Equity in experiences and outcomes
People’s care, treatment and support promoted equality, removed barriers or delays and protects their rights. People’s care planning was consistent, and the provider sought to provide a person-centred service that acknowledged people’s differences. The registered manager and provider were alert to potential inequality issues. Staff understood their role in ensuring people's equality and diversity needs were met. Training records showed that there was compliance in completing Equality and Diversity training. The Equality and Diversity policy was detailed and highlighted a commitment to equality and human rights legislation. Staff and the leadership demonstrated had a zero tolerance to discrimination against people or other staff.
Planning for the future
People received compassionate and dignified end of life care that respected their wishes. People were given the opportunity to discuss their end-of-life care, and this information was recorded in advanced care planning that documented the person’s wishes for how they wished to be cared for. On senior leaders said, “It's about dignity quality of life and choices.

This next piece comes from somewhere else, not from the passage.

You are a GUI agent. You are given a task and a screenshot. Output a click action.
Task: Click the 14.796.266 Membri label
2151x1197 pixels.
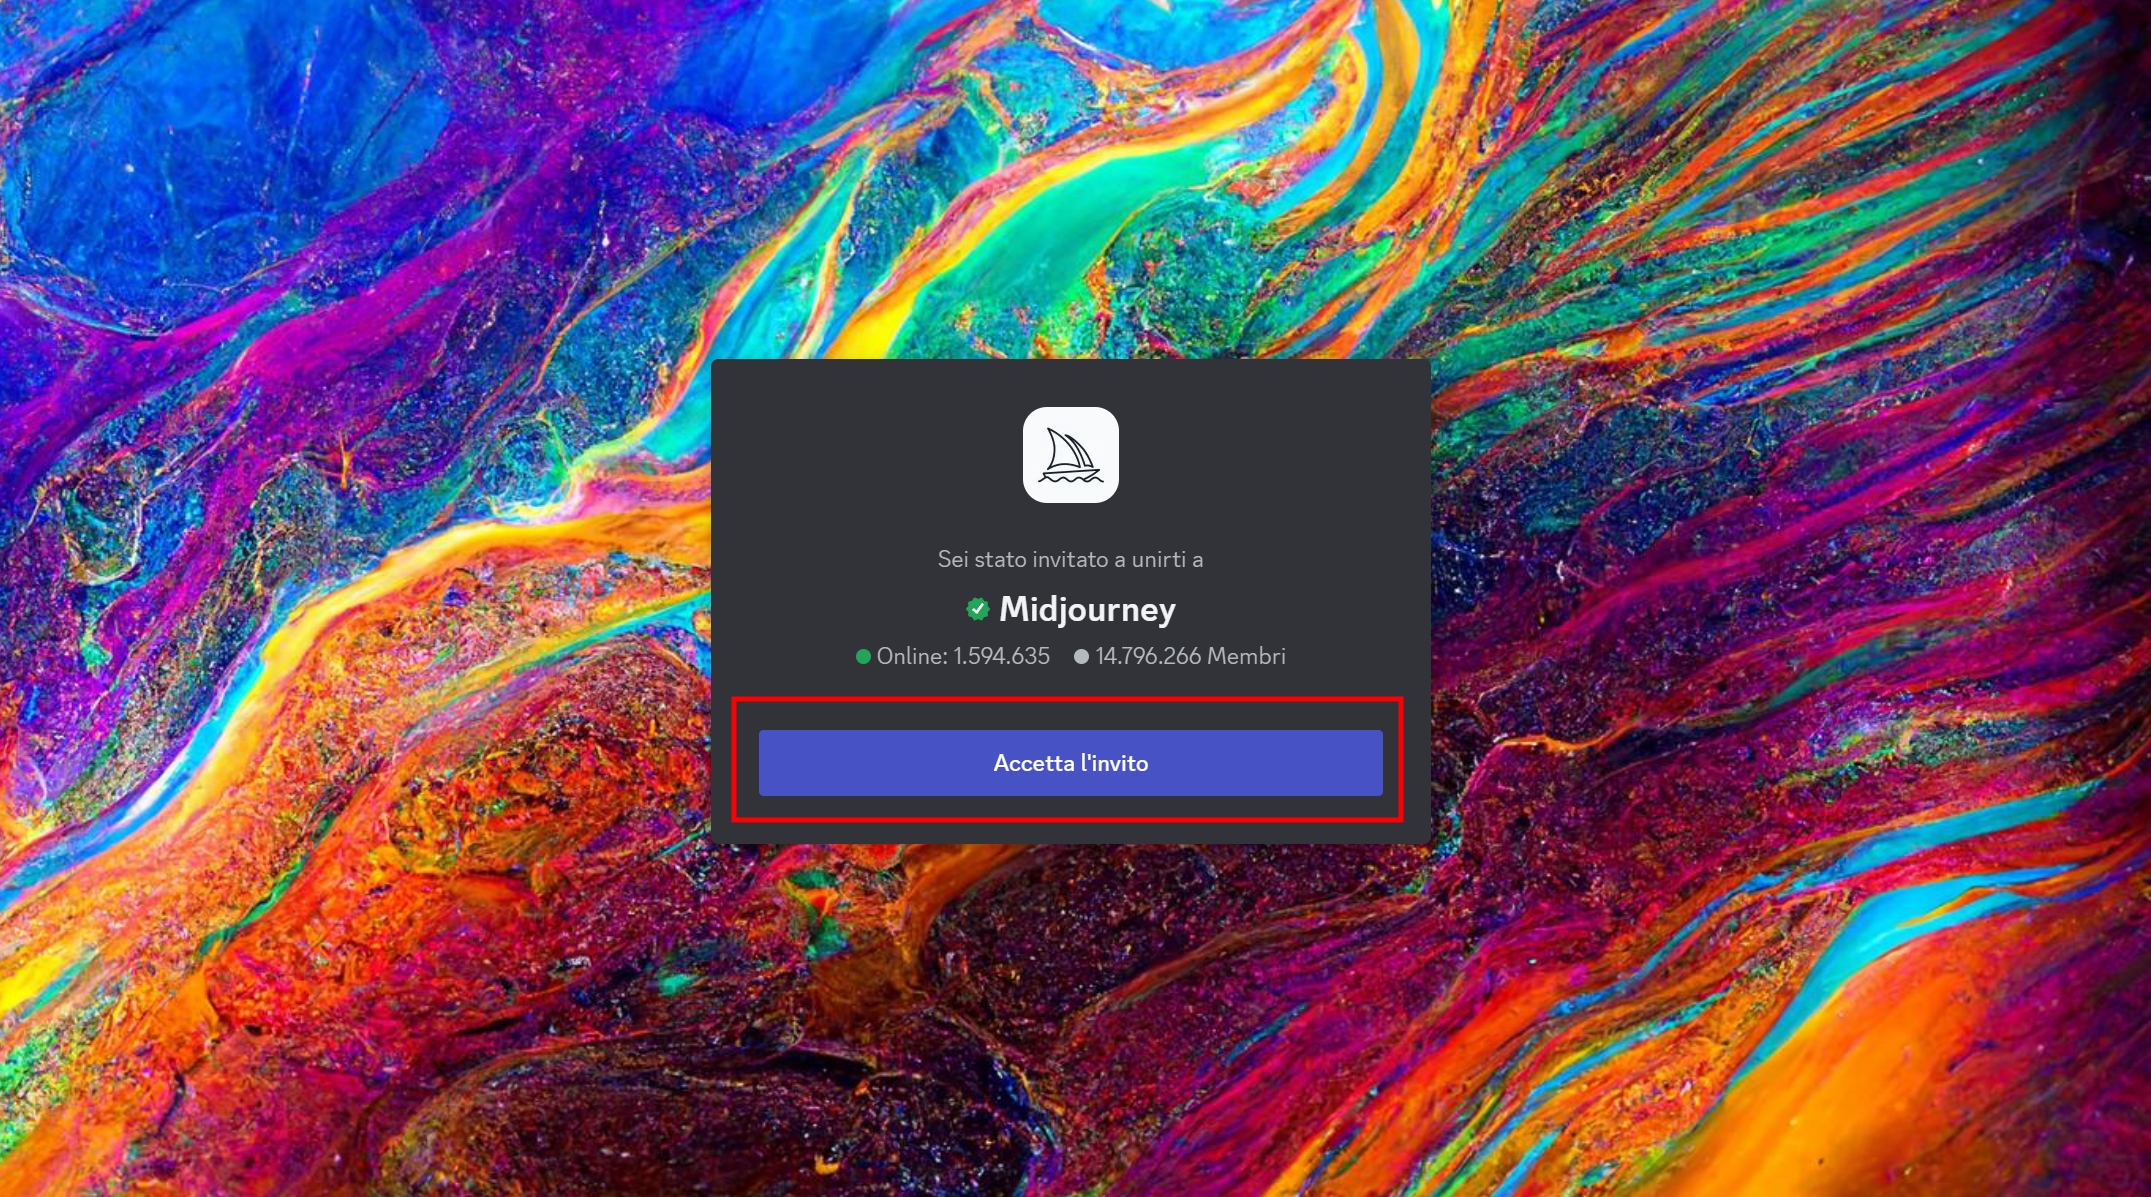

We have an early discussion with the resident to see what their journey is going to look like.” Staff had sought advice from external healthcare professionals, equipment hired if needed and anticipatory medicines had been prescribed and were stored at the home should people require them. Leadership used an evidence-based model to support end of life care and to ensure a consistent person-centred approach to care for people. This model supported the assessment and planning process for people from the diagnosis of a life limiting illness or those who may be frail.